Why volunteer for a semi-starvation experiment?
Participant motives in the Minnesota Starvation Experiment and what they teach us
In my previous post, I wrote about the participants of the Minnesota Starvation Experiment, a World War II semi-starvation experiment conducted to create medical knowledge for famine relief in war-torn Europe. I argued that the men who participated in the experiment did so voluntarily. As I read through the process of how these men were selected, I came across a section that discussed the motives of these men.
Here is my paraphrased list:
1) Some felt they filled no real need in their assigned civilian roles, and they wanted to contribute to society.
2) Some wanted to experience levels of discomfort similar to what soldiers and civilians experienced in war-torn areas.
3) Some wanted to contribute to scientific knowledge.
4) Some wanted to test their limits, alleviate their guilt for holding a pacifist position, or gain recognition for their self-sacrificial behavior.
5) Some were attracted by educational opportunities, like the possibility to enroll in courses at the University of Minnesota.
6) Some were attracted by the idea of living in a big city.
7) Some were curious about what it feels like to starve and saw value in building self-discipline through their participation.
Can we trust these motives?
Before we draw any lessons from a list of motives, we need to start with a basic question. Is it plausible that these were the real motivations of the volunteers? If not, there is no point in analyzing them any further.
One concern when asking people about their motivations is that they lie. They say things that sound good, and claiming altruistic motives sounds better than claiming self-interested ones. This means that if a list only includes noble and altruistic motives, we should typically treat it with skepticism. Reassuringly, this list includes self-interested motives, such as living in a city or taking advantage of educational opportunities. Even though we cannot look into people’s heads to gauge their real motives, the presence of self-interested motives makes the list at least plausible.
With the plausibility prerequisite out of the way, let’s turn to the real question: Why is it important to know participants’ motives?
This knowledge matters for two reasons. First, it can help us design programs that attract more participants. Second, if we highlight the diverse motives participants have, we make it clear that excluding potential participants based on having the “wrong” motive is costly.
More motives, more people
People have the intuition that more program features mean more participants. In the Minnesota Starvation Experiment, participants could enroll in courses at the University of Minnesota, a fairly unusual feature for a medical experiment. From a pure recruitment standpoint, adding this feature made sense only if some participants would not have volunteered in the absence of this feature.
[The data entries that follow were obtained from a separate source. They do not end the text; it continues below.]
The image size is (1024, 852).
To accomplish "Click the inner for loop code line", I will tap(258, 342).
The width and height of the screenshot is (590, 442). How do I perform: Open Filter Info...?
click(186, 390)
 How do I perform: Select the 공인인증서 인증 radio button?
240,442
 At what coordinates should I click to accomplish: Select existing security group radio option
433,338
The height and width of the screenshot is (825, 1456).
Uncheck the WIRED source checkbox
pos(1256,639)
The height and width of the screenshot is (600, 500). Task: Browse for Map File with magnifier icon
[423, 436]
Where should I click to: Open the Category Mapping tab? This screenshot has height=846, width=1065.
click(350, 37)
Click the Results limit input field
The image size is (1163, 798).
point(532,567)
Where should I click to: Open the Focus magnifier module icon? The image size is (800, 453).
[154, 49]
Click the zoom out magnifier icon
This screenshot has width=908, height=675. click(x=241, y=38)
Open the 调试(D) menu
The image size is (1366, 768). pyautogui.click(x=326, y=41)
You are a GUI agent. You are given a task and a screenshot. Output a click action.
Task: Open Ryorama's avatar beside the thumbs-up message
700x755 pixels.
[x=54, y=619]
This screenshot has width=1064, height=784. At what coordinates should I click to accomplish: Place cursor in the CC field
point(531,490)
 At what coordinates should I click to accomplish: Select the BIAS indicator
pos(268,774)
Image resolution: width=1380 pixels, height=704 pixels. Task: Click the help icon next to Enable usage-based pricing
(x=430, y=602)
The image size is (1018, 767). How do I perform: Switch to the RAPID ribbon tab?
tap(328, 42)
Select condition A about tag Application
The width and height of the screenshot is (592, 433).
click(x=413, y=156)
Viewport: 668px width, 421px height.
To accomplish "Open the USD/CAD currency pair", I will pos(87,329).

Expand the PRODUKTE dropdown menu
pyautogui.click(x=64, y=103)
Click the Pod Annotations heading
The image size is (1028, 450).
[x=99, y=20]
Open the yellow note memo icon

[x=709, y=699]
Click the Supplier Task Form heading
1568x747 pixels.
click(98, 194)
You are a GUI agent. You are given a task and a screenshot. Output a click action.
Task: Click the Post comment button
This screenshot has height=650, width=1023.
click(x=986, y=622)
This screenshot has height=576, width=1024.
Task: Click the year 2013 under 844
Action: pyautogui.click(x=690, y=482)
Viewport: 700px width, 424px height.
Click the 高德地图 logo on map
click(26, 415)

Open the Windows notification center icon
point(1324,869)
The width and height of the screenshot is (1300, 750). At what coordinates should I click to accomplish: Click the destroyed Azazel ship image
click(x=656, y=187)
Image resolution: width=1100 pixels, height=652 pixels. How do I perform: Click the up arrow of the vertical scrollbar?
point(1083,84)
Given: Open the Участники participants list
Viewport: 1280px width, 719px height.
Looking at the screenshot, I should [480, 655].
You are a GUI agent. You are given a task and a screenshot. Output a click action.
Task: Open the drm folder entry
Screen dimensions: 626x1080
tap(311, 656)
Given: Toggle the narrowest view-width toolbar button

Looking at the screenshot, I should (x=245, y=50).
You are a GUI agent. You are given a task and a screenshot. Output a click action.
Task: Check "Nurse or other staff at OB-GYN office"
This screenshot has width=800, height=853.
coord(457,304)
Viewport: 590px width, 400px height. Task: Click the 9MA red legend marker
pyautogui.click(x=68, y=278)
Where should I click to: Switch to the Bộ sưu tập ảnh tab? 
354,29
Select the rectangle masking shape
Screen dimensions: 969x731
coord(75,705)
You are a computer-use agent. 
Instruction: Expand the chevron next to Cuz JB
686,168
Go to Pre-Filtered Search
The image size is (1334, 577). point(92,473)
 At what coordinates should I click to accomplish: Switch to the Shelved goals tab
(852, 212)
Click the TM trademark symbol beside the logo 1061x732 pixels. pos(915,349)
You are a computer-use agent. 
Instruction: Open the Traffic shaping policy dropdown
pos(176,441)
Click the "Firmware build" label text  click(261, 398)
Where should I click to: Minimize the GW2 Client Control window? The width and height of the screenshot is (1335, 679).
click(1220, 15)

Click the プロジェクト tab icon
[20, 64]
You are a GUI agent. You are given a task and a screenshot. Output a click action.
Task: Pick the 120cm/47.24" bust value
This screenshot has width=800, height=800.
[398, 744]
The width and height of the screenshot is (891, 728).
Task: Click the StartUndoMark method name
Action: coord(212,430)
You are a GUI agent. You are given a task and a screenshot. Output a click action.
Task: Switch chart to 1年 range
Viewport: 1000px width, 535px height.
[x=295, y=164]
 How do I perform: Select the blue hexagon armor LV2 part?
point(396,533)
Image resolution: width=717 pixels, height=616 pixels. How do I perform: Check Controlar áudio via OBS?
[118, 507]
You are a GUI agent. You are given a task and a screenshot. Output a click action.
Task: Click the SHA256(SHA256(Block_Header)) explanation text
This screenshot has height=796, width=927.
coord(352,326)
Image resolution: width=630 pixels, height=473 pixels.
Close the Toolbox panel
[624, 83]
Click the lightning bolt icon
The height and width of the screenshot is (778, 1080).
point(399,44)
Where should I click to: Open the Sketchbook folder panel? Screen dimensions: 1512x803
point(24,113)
It’s difficult to figure out which program features were crucial to recruiting participants, and which ones could have been eliminated. To complicate matters further, we know only the self-reported motivations of the self-selected group of people who ended up volunteering for the experiment. We know some features were attractive (i.e., people volunteered), but we don’t know which ones, and which alternative features (that had not been included in the experiment) would have worked just as well or maybe even better. In other words, designing an experiment with the right set of features is challenging, especially if it’s a one-off and highly atypical experiment testing the effects of semi-starvation.
Fortunately, there is a low-cost way to attract more participants to medical experiments: don’t reject people who want to participate.
Fewer motives, fewer people
It’s quite common for experiments, or for programs more broadly, to allow only participants with certain motives. You want to participate in a medical experiment for money, or fame, or to test your physical and emotional limits? Tough luck. Only altruists need apply.
Motive-based exclusion is frequently justified by a variant of the following: “People should do the right thing for the right reason.” I agree. And everybody should be happy, smart, kind, rich, and live forever. Aspirational goals are important, of course, but policies should consider trade-offs and real-life constraints.
The altruism requirement is a policy that sounds good. We all want to hear about heroic men and women who self-sacrifice at the altar of the common good and contribute to a great breakthrough in medicine. Such people exist, but they are rare. The potential participant pool is substantially larger if we add to these Good Samaritans those people who want to participate for money, to test themselves, or for any other reason.
Listing the diverse motives of the volunteers, as was done in the Minnesota Starvation Experiment, makes the costs of motive-based exclusions more transparent. It’s easy to imagine that fewer men would have volunteered had the researchers excluded all those who had non-altruistic motivations, such as wanting to test their physical limits.
Of course, describing an unrestricted program will sound worse at a cocktail party: “Yeah, this guy joined our experiment to win over a girl, that one to earn money for an exotic holiday, and the third one was just bored.” We can find participants’ motives selfish, impure, or outright bizarre. But signing up more participants allows us to conduct medical experiments faster. Speeding up medical progress, in turn, saves many lives. Compared to the millions of lives that faster medical innovation can save, our misgivings about volunteers’ motives don’t matter. When we face a trade-off between program aesthetics and progress, we should prioritize progress.